The comment thread suggests that the ISOs are showing up in other places, and that the Mint site may still not be entirely secure.
(Score: 2) by Pino P on Monday February 22 2016, @09:37PM
But how does a user securely obtain the public key of the publisher?
Securely in this case only means "valid", it doesn't mean obtained via encrypted channels, which is not necessary. Public keys are not secret.
Though the channel through which a public key is obtained need not be private, it still needs to be tamper-evident. HTTPS is the best known tamper-evident channel included with mainstream operating systems. Cleartext HTTP is not.
If someone wants to substitute their own key for someone elses key so that they can sign backdoored software packages, they have to create a new key, sign with their private key, publish the new public key to keyservers, wait for it to propagate, then, (and only then) hack the web servers where the public keys are often displayed and downloadable.
All of these things have to be done in sequence
A sufficiently patient attacker can certainly do so, especially if it is an ISP- or state-level actor that can proxy all of the victim's cleartext HTTP connections.
As for other people's keys, You fetch them once
So how would the user of PuTTY fetch the PuTTY key once while ensuring that the keyserver from which the key is fetched isn't being maliciously proxied?

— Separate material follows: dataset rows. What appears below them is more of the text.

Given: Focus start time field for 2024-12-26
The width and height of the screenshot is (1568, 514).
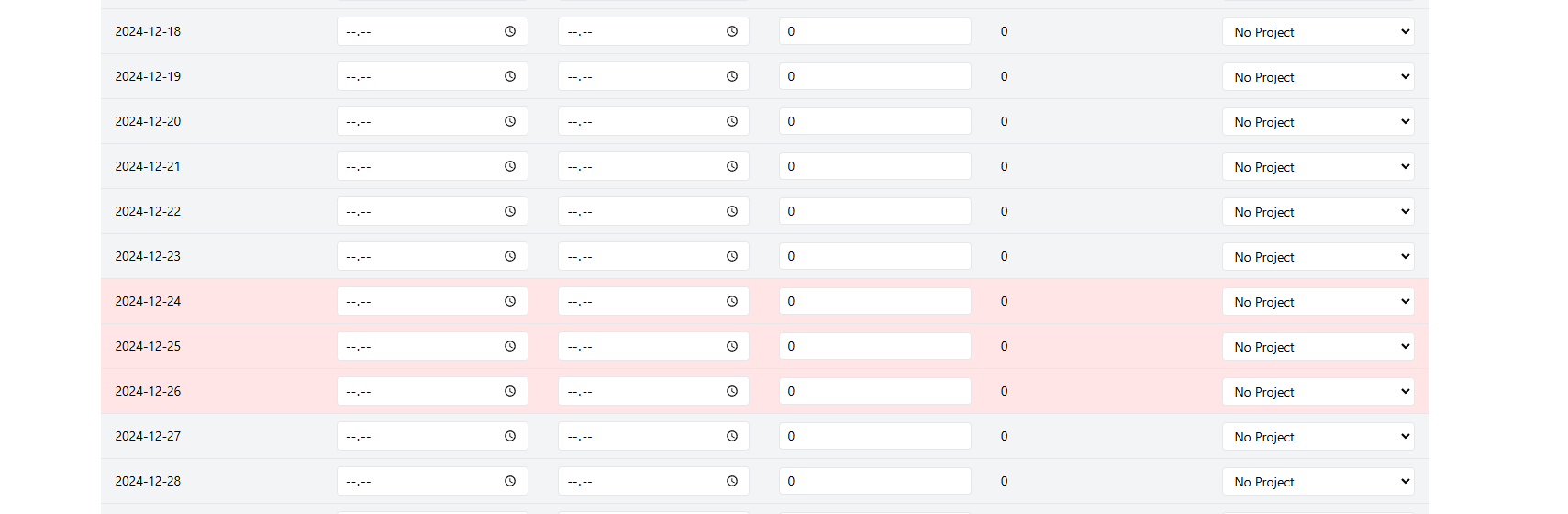Looking at the screenshot, I should [432, 391].
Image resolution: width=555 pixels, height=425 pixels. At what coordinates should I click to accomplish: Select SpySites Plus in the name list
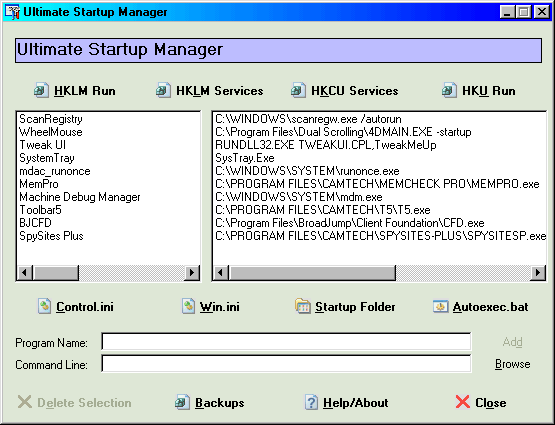(x=51, y=236)
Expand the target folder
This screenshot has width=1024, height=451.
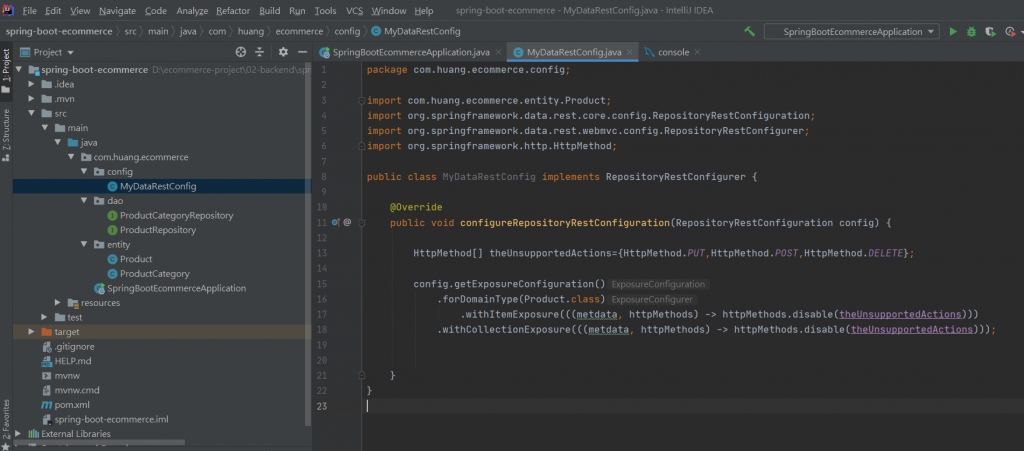[x=33, y=331]
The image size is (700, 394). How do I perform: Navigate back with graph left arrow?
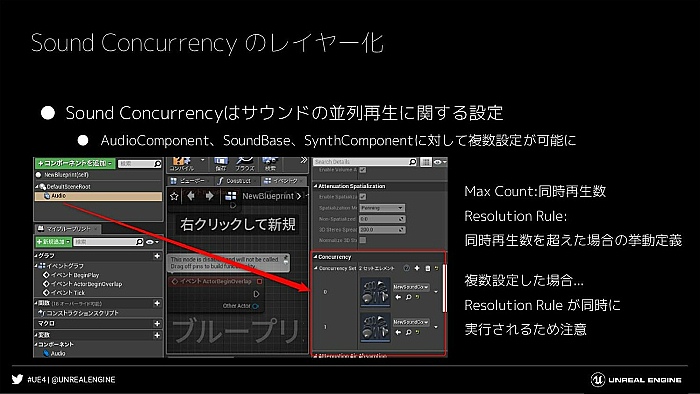(191, 196)
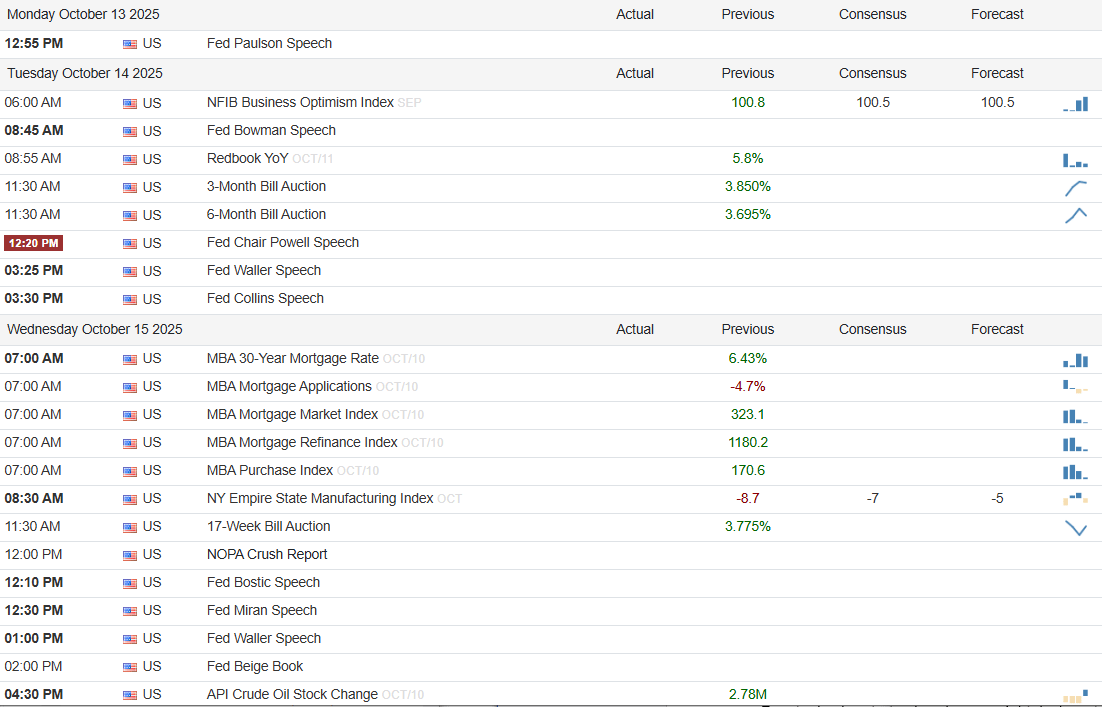Open NY Empire State Manufacturing chart icon
1102x707 pixels.
(x=1075, y=498)
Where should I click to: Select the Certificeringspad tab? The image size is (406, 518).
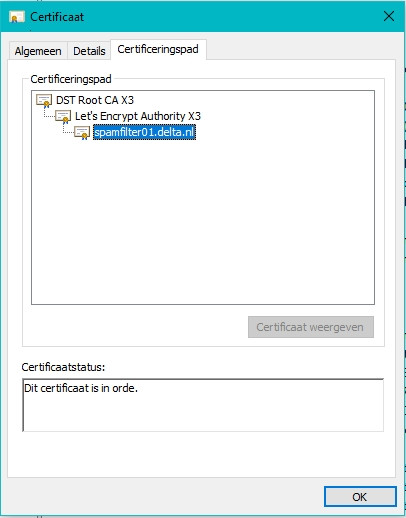[x=158, y=50]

You be very careful about accepting a new key that doesn't contain a long list of signatures, especially when dealing with software distros and important stuff.
My reply to this sentence depends on how you define "a long list of signatures". If you just count other keys that sign the developer's key, it is vulnerable to a Sybil attack [wikipedia.org] in which the attacker generates a large number of keypairs, each of which signs the key used to sign the malware. If you mean the existence of one or more relatively short paths in the web of trust from oneself to the developer, then how would a legitimate new developer go about getting his key signed widely without traveling to key signing parties in foreign countries? See my reply to maxwell demon [soylentnews.org].
(Score: 3, Interesting) by frojack on Monday February 22 2016, @10:00PM
1) Tamper evidence is obvious, because the key doesn't work if tampered with. (besides, if you still believe in https you are hopelessly delusional: https://www.eff.org/deeplinks/2011/10/how-secure-https-today [eff.org] )
2) patience isn't part of the equation. There is a very short window of opportunity in which the key has propagated (usually happens within 20 minutes of key publishing), an when people start noticing there is an un-signed-un-trusted key in the key servers with their name on it. If you wait longer to publish your bogus ISO, it will be discovered. If you publish right away, no one will be able to check the signature in preparation for installing it.
Notice how long it took for Mint to detect this fraud. Mere hours, and the word is out.
3) its not sufficient to proxy a key server, you have to proxy ALL of them, because the work as a pool, and the one that gets queried is not predictable. Then, you have to convince someone to use a URL that clearly does not match the expected domain.
4) It probably doesn't need to be a long list, but it should to be a populated list. Most people don't due this level of cross checking, but it helps.
Tools for doing this are common, but anyone using Putty might never notice.
No, you are mistaken. I've always had this sig.
(Score: 2) by Pino P on Monday February 22 2016, @10:37PM
There is a very short window of opportunity in which the key has propagated (usually happens within 20 minutes of key publishing), an when people start noticing there is an un-signed-un-trusted key in the key servers with their name on it.
Provided the program signed with the key has a sufficient audience of highly knowledgeable users.
its not sufficient to proxy a key server, you have to proxy ALL of them
Which an ISP-level actor is certainly capable of doing to one or more of its subscribers.
Then, you have to convince someone to use a URL that clearly does not match the expected domain.
If you register foobarcdn.com then you can social engineer people into thinking linuxmint.foobarcdn.com is part of the new mirror network that Linux Mint is using.
Even then, PKI practices that work for a major Linux distribution might not work for a relatively new application with one or a few otherwise professionally unknown developers.